Today, we’re unveiling a new name for our company: Dialpad.
(We’ve also got some great news about our corporate momentum and a keynote I’m giving this week in Florida--scroll down to the bottom of this post for the details.)
The new name reflects the user experience at the core of all of our products: Connecting people via the phone.
You may not have pressed the buttons on a physical dialpad in years, but you see a dialpad every day. It’s embedded into the operating systems for the iPhone and Android phones. It shows up on smartwatches. You may soon see it on smart refrigerators and car dashboards. (Not that we advise dialing numbers while driving—that’s a good time to use voice commands, actually.) And it’s the first thing that appears in the Dialpad phone app after you sign in.

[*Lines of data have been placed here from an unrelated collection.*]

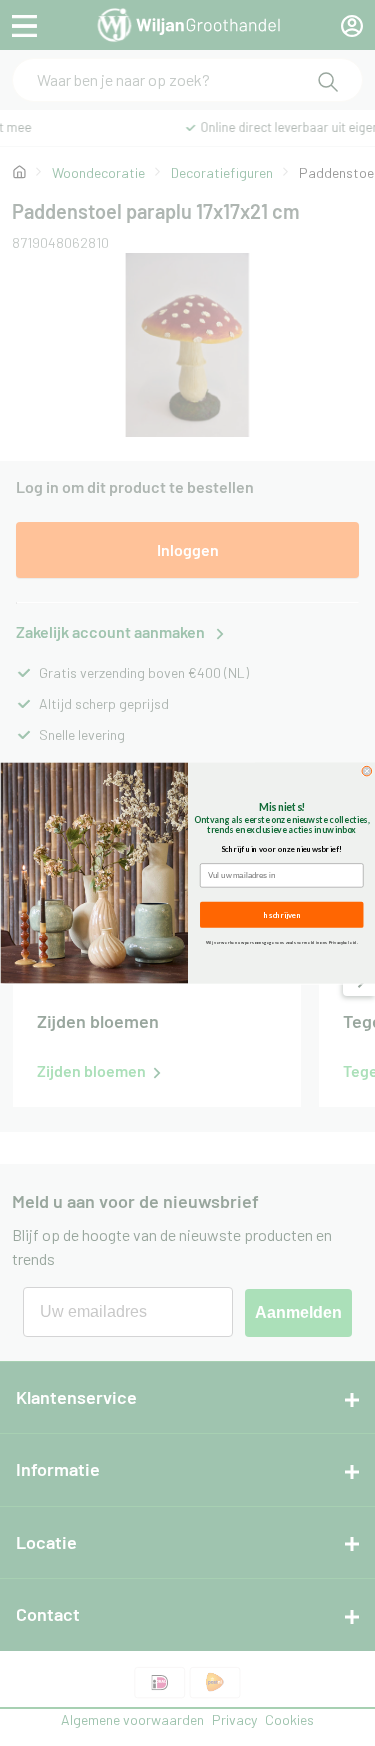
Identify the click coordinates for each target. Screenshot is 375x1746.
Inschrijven (281, 914)
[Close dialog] (367, 771)
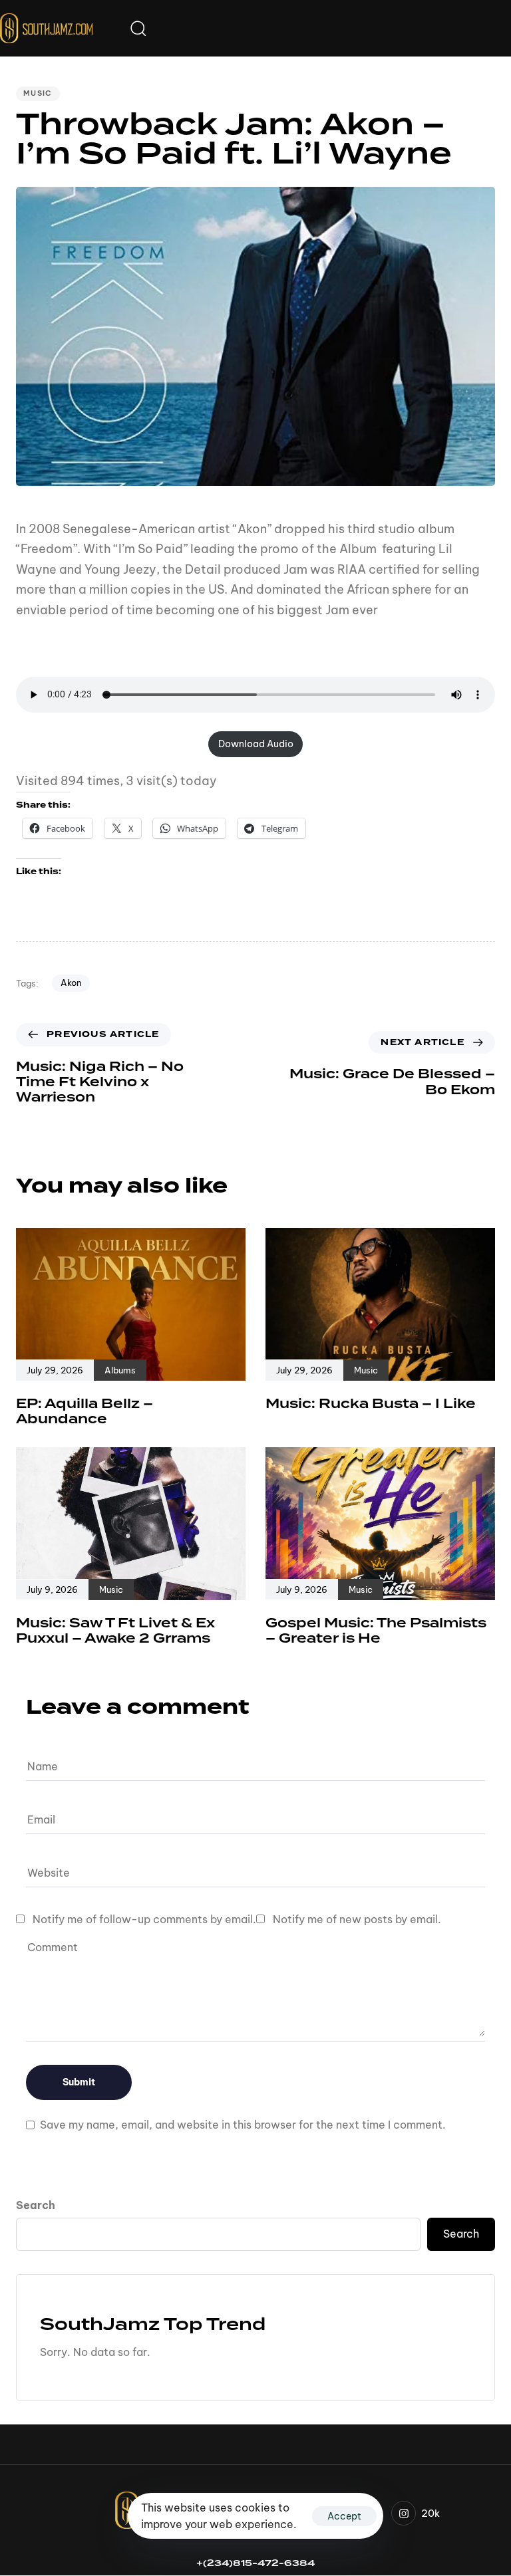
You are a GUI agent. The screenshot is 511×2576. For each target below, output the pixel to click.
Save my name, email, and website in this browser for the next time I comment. (243, 2124)
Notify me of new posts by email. (357, 1919)
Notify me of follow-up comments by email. (144, 1919)
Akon (71, 982)
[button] (138, 28)
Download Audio (255, 744)
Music (38, 93)
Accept (344, 2516)
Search (35, 2205)
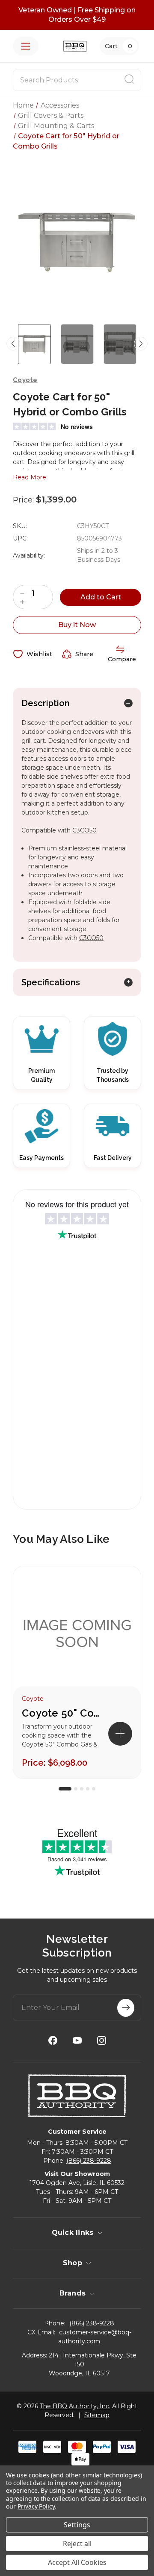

Even if you’re not actually pressing buttons on these virtual dialpads (because you’re selecting your favorite contacts by name or photo), their appearance in all these devices reminds you that you’re dialing a phone number. If you needed to, you could use that dialpad to reach any of the more than 6.8 billion phone numbers in service around the world.
Think about it: Almost every human on the planet is connected to the international phone network. It’s the closest thing we have to a universal social network, and the phone dialpad is the key to making that connection.
Our new name also reflects our user-centric approach to making products. Most telephone technologies are designed to fit the needs of telcos, not end users or companies. As a result, phone technologies have lagged behind in the 20th century even while cloud and mobile technologies have driven business forward into the 21st. Right now, the business phone represents such a huge drag on productivity that many people feel like the phone is over.
We’re here to tell you: The phone is not over. It remains the best way to do business in many, many situations. We believe the phone simply hasn’t been built right, with end-users and IT people in mind, until now.
We designed Dialpad to fit the real-world needs of today’s workers and the modern enterprise. It provides an easy-to-use, unified dialpad for access to voice, video, text messaging, and meetings across any device—and within other applications, including Microsoft Office 365 and Google for Work.
And yes, we’ll continue to provide UberConference—that’s not going away either.
Our mission is to make using the phone fun, easy, and productive again. It all starts with a dialpad, but it definitely doesn’t end there.
That’s why we chose the name Dialpad.
Note: I’ll be in Google's keynote at Enterprise Connect tomorrow, Tuesday, March 8 in Orlando, Florida, along with Motorola CIO Greg Meyers and Google Technology Evangelist for Google for Work Adam Swidler. If you’re in Florida, I’d love to see you and hear from you there. Or follow along on Twitter with @DialpadHQ from 11:00-11:30 am EST.
We are also stoked to announce a few additions to our executive team. Morgan Norman is Dialpad’s new Vice President of Marketing, joining us after NetSuite and Zuora. Steve Milner, Dialpad’s new Vice President of Sales, joins us from Rackspace. And Omar Lee, Dialpad’s new Head of Design, joins us from YouTube/Google. Read all about these talented executives in our press release.
And we’re very pleased to note that Android co-founder Rich Miner has joined Dialpad’s board of directors.